Adonijah is a richly layered Hebrew name meaning "my Lord is Yahweh" — a compound of Adonai (אֲדֹנָי, "my Lord") and Yah (יָהּ), the contracted divine name. It is one of the more linguistically explicit theophoric names in the Biblical canon, declaring absolute fealty to the God of Israel with every syllable. In structure and spirit it belongs alongside Adonikam, Adonai-Bezek, and the broader tradition of names that fold an entire theology into an act of naming.
In the Hebrew Bible, Adonijah is most prominently the fourth son of King David and his wife Haggith.

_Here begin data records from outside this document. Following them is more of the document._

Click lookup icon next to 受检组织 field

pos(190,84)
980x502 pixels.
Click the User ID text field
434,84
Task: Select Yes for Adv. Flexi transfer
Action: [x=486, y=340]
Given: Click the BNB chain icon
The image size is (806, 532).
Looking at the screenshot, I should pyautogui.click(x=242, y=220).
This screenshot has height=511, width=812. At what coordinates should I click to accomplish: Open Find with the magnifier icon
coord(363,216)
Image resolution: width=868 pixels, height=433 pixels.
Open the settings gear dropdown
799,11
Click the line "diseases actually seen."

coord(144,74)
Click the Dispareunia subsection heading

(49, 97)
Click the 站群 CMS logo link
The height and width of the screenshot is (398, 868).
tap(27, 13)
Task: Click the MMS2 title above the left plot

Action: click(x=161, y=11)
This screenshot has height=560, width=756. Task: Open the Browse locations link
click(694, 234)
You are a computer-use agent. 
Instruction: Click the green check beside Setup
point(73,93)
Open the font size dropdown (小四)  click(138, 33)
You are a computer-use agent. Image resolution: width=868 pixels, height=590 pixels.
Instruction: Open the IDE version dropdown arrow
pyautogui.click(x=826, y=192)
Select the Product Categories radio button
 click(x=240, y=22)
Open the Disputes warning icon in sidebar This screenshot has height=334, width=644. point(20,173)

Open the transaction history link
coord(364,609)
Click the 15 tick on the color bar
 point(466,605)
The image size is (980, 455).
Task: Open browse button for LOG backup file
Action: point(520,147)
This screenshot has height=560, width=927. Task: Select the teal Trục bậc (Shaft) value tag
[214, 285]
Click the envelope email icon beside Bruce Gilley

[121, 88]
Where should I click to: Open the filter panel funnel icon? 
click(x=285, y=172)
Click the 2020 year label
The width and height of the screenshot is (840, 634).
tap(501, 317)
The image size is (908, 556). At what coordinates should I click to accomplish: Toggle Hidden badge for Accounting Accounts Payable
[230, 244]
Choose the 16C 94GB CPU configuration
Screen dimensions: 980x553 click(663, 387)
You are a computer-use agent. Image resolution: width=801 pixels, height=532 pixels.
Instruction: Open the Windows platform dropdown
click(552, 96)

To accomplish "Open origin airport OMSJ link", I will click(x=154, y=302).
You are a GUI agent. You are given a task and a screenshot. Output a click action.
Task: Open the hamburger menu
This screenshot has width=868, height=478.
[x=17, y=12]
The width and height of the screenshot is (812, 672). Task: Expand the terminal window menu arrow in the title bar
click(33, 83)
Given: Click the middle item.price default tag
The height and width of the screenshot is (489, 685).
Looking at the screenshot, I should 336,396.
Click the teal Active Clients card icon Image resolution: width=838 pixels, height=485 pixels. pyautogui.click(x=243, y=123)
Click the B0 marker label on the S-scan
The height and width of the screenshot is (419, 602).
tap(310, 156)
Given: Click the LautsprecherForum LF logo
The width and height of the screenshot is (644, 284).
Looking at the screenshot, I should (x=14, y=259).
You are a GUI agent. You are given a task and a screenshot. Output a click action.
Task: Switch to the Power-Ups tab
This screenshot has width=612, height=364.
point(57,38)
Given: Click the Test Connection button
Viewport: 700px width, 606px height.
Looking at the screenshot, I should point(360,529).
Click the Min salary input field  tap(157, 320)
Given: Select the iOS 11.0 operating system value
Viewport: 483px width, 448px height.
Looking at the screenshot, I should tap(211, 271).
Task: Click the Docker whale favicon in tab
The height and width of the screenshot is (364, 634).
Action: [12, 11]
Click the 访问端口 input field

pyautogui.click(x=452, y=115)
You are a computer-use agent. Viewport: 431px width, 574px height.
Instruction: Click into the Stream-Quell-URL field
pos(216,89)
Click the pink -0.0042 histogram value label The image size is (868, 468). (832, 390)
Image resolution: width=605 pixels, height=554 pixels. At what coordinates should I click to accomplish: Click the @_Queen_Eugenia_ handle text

Handsome, ambitious, and politically astute, he made a bold bid for the throne as his father lay dying — hosting a feast, enlisting supporters, and declaring himself king — only to be outmaneuvered by the prophet Nathan and his mother Bathsheba, who secured the succession for Solomon. His story, told in 1 Kings, is a masterwork of court intrigue: a man nearly great, undone by timing and rivalry.
He was later executed by Solomon after seeking to marry Abishag, the king's attendant — a request read as a renewed dynastic claim. Adonijah remained in intermittent use among devout Jewish and Christian communities through the medieval period, particularly in communities that drew names directly from Scripture. Today it enjoys a quiet revival among parents drawn to rare Biblical names with gravitas, especially in Afro-Caribbean evangelical communities and among Hebrew-rooted naming traditions. Its rarity in the modern West makes it feel genuinely ancient — a name with a story already built in.